5.2.2 If the law enforcement or other government authority which carried out a Direct Access is in a country that does not provide an adequate level of protection for the personal data in relation to such request, in accordance with applicable data protection laws, then Zendesk will also notify and consult with the competent data protection authorities, unless legally prohibited or where an imminent risk of serious harm exists that prohibits prior notification.

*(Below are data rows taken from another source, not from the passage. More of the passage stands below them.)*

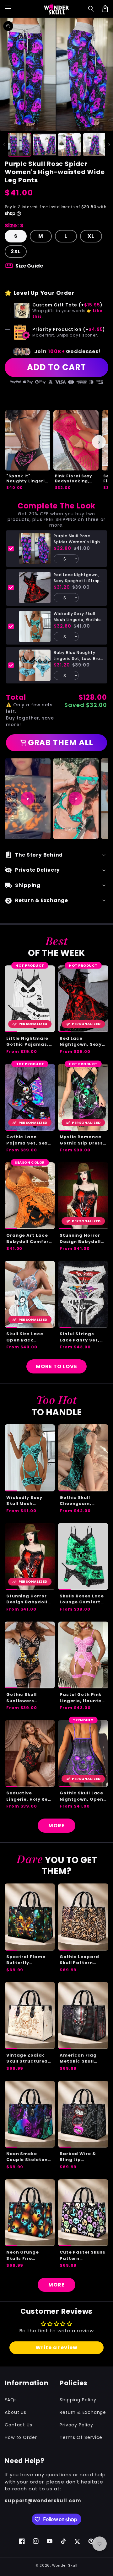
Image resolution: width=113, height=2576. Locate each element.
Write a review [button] (56, 2347)
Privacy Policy (76, 2425)
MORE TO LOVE (56, 1366)
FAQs (11, 2400)
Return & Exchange (83, 2412)
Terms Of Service (81, 2437)
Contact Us (18, 2425)
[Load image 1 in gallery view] (19, 144)
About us (15, 2412)
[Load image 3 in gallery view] (69, 144)
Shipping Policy (78, 2400)
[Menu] (8, 9)
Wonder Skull (65, 2565)
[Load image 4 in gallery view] (94, 144)
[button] (91, 9)
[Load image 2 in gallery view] (44, 144)
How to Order (21, 2437)
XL (91, 236)
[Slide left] (4, 144)
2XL (16, 251)
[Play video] (28, 798)
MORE (56, 1825)
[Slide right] (109, 144)
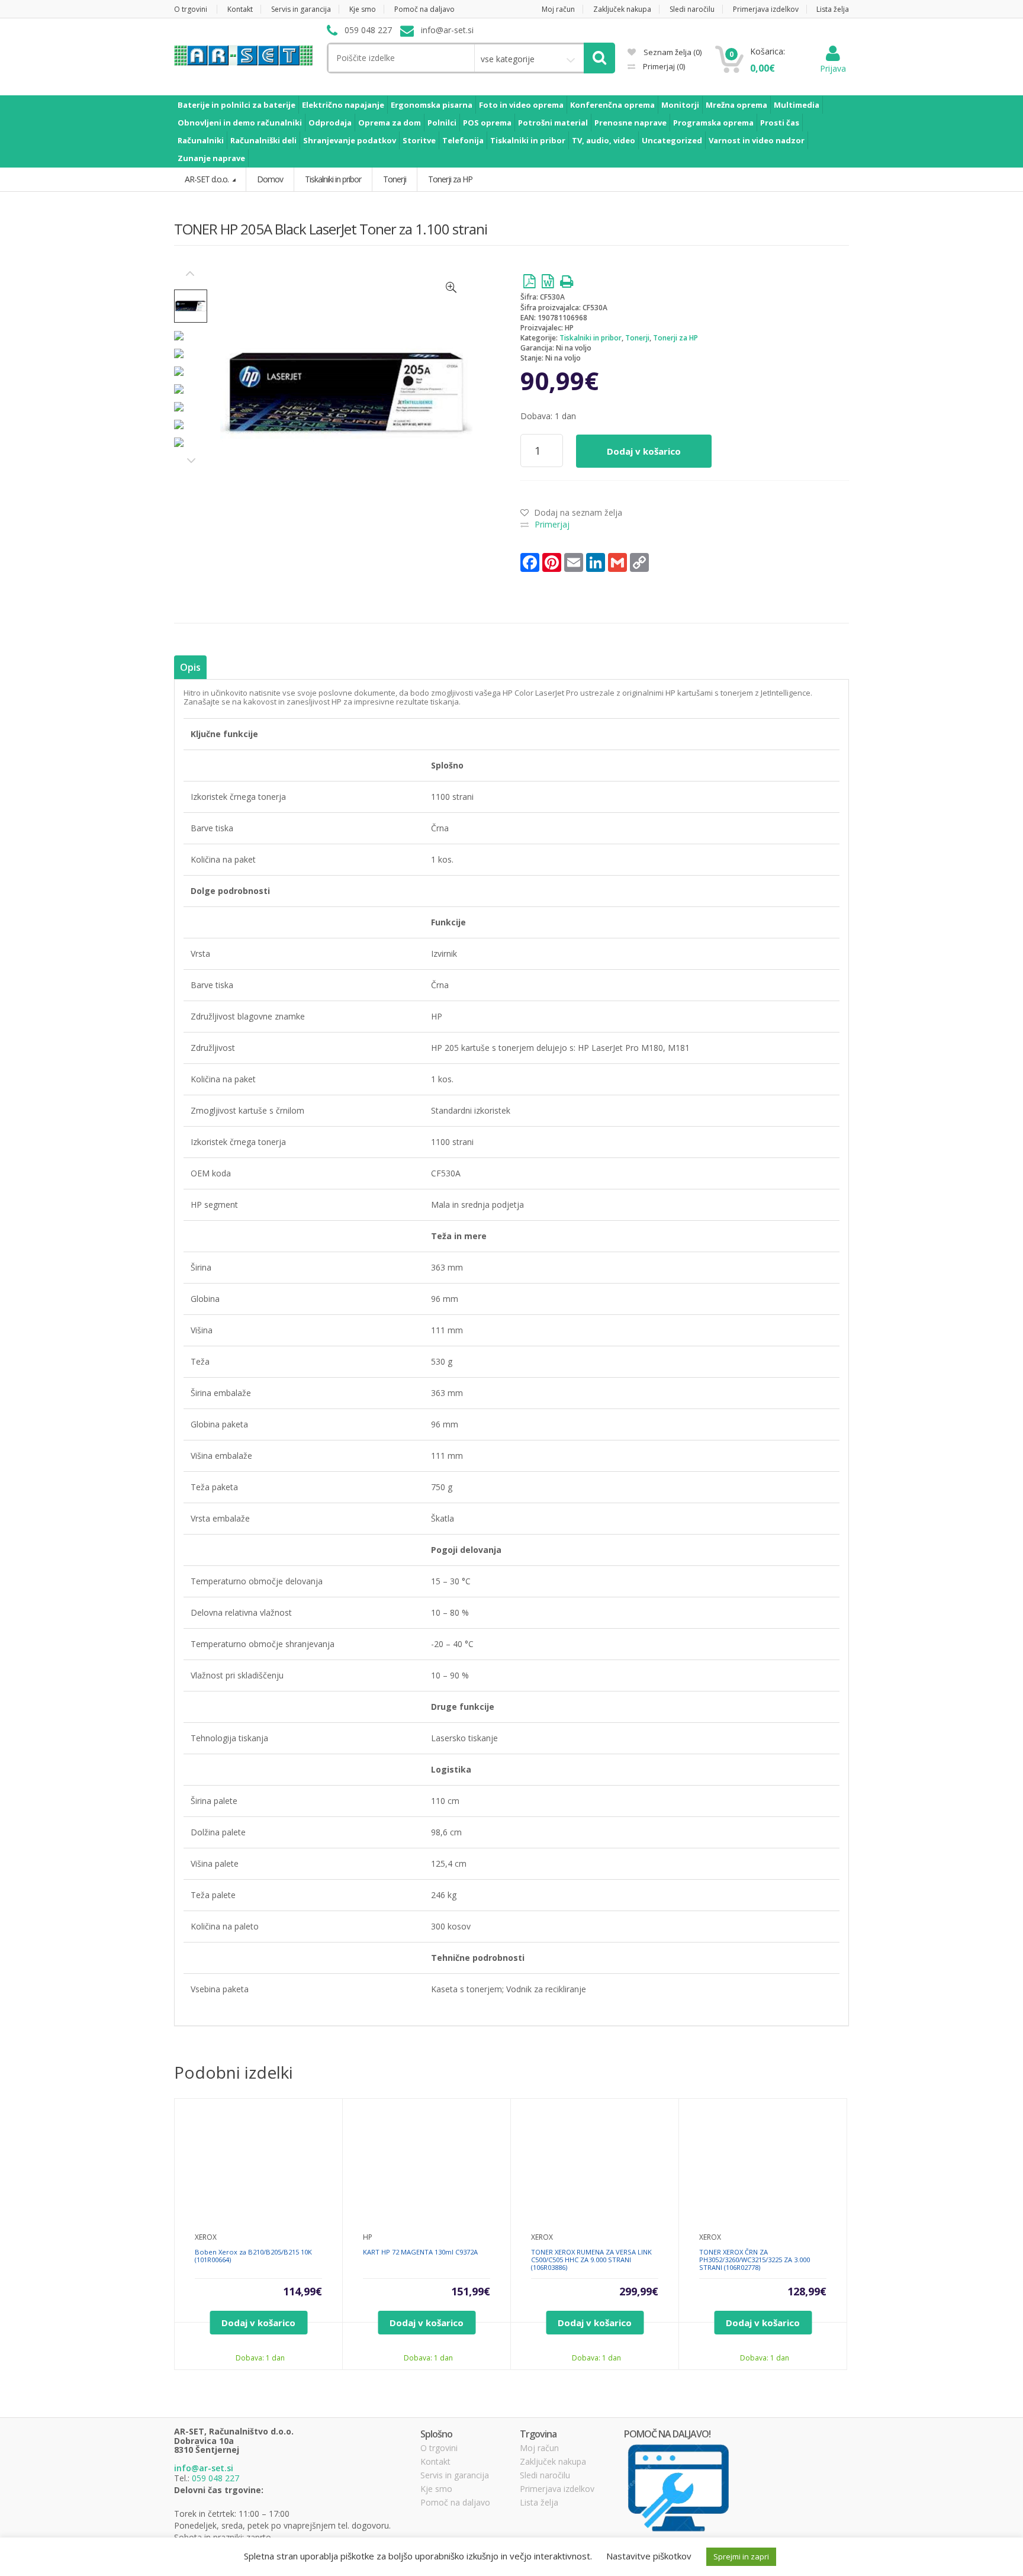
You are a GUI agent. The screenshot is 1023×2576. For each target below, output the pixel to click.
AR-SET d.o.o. (207, 179)
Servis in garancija (301, 9)
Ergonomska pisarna (431, 104)
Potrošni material (553, 122)
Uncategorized (672, 140)
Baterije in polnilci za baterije (236, 104)
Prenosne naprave (630, 122)
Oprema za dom (389, 122)
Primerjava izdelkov (766, 9)
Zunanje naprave (211, 158)
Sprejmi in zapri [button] (741, 2556)
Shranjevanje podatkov (349, 140)
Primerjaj (663, 66)
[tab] (190, 667)
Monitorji (680, 104)
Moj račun (558, 9)
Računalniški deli (263, 140)
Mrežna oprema (736, 104)
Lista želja (832, 9)
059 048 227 (215, 2478)
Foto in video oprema (521, 104)
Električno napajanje (343, 104)
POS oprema (487, 122)
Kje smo (362, 9)
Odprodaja (330, 122)
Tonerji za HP (675, 338)
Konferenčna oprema (612, 104)
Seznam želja (672, 52)
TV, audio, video (603, 140)
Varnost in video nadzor (757, 140)
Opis (190, 667)
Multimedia (796, 104)
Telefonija (463, 140)
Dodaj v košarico (644, 451)
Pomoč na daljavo (424, 9)
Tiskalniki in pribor (527, 140)
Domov (270, 179)
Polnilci (441, 122)
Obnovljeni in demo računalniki (240, 122)
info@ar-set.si (203, 2468)
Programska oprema (713, 122)
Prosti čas (779, 122)
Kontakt (240, 9)
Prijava (833, 68)
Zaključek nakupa (622, 9)
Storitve (419, 140)
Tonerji (637, 338)
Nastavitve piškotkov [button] (648, 2556)
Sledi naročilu (692, 9)
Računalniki (201, 140)
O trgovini (190, 9)
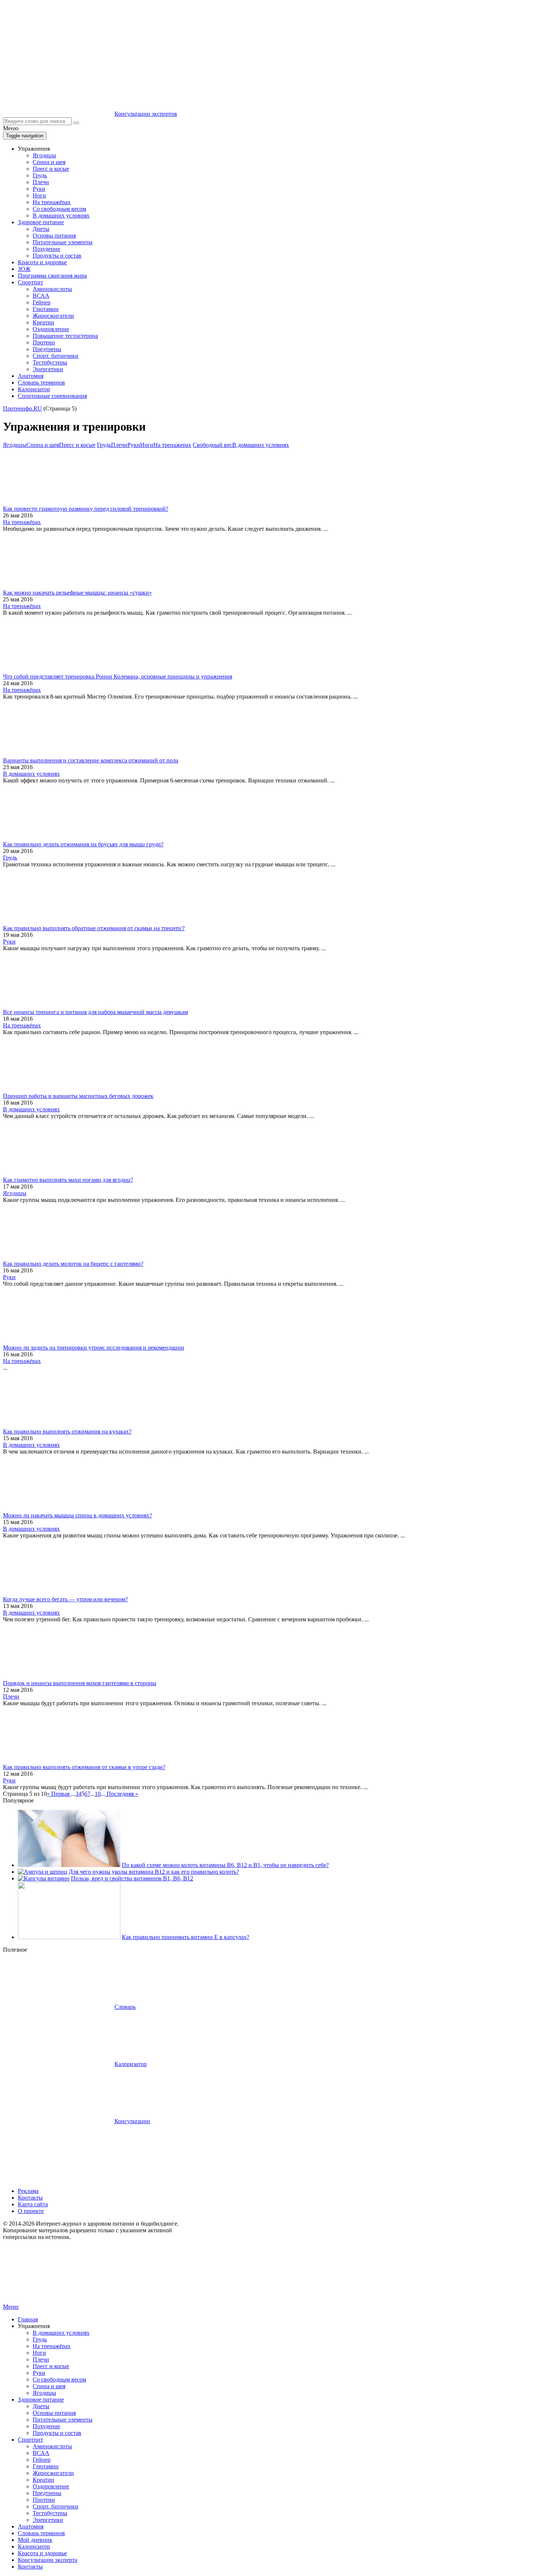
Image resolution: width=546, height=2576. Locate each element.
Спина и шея (49, 162)
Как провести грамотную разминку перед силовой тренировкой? (85, 509)
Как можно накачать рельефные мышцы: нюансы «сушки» (77, 592)
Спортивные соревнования (52, 396)
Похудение (46, 249)
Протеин (44, 342)
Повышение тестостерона (65, 336)
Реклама (28, 2191)
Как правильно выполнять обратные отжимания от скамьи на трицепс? (94, 928)
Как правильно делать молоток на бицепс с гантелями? (73, 1264)
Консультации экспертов (145, 114)
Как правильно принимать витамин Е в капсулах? (185, 1937)
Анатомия (30, 376)
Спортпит (30, 282)
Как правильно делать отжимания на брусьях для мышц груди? (83, 844)
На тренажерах (172, 445)
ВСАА (41, 295)
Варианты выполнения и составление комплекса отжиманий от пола (90, 760)
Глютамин (46, 309)
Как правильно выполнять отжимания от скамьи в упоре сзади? (84, 1767)
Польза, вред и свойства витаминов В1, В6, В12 (132, 1878)
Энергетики (48, 369)
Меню (11, 2307)
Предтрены (47, 349)
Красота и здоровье (42, 262)
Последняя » (122, 1794)
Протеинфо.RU (22, 408)
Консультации (132, 2121)
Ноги (39, 195)
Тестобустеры (50, 362)
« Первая (58, 1794)
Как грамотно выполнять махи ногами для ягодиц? (68, 1180)
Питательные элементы (62, 242)
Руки (39, 189)
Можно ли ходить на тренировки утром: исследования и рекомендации (93, 1347)
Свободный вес (212, 445)
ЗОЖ (24, 269)
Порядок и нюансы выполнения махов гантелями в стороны (79, 1683)
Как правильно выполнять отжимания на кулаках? (67, 1431)
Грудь (40, 175)
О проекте (31, 2211)
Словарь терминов (41, 382)
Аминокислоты (52, 289)
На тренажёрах (52, 202)
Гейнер (42, 302)
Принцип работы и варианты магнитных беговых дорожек (78, 1096)
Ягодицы (44, 155)
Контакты (30, 2197)
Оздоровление (51, 329)
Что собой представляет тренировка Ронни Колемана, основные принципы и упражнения (117, 676)
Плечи (41, 182)
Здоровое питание (41, 222)
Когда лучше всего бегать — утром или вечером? (65, 1599)
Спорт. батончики (55, 356)
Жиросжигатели (53, 316)
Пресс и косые (51, 169)
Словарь (125, 2007)
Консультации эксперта (47, 2560)
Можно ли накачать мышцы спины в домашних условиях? (77, 1515)
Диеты (41, 229)
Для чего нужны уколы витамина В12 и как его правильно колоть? (154, 1872)
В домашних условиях (61, 215)
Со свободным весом (59, 209)
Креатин (43, 322)
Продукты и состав (57, 255)
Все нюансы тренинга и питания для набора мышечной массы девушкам (95, 1012)
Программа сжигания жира (52, 275)
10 (98, 1794)
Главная (28, 2319)
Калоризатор (34, 389)
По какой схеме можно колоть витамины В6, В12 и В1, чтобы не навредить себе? (225, 1865)
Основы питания (54, 235)
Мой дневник (35, 2540)
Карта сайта (33, 2204)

5.2.3 Where Zendesk is prohibited from notifying the competent data protection authorities and/or suspending the request, Zendesk will use its best efforts (taking into account the nature, context, purposes, scope, and urgency of the request) to inform the Requesting Authority/authority that carried out the Direct Access about its obligations under applicable data protection law and to obtain the right to waive this prohibition. Such efforts may include asking the Requesting Authority/authority that carried out the Direct Access to put the request on hold, so that Zendesk can consult with the competent data protection authorities, or to allow disclosure to specified personnel at Zendesk’s customer, and may also, in appropriate circumstances, include seeking a court order to this effect. Zendesk will maintain, and upon reasonable request provide to its customers and competent data protection authorities, a written record of the efforts it takes, in line with its established business record maintenance practices, unless legally prohibited from doing so.
6. Transparency reports
6.1 Zendesk commits to preparing a semi-annual report (a “Transparency Report”), which reflects the number and type of Data Disclosure Requests it has received for the preceding six months, as may be limited by applicable law or court order. Zendesk will publish the Transparency Report on its website, and make the report available upon request to competent data protection authorities.
7. Bulk transfers
7.1 In no event will any Group Member transfer personal data to a Requesting Authority in a massive, disproportionate, and indiscriminate manner that goes beyond what is necessary in a democratic society.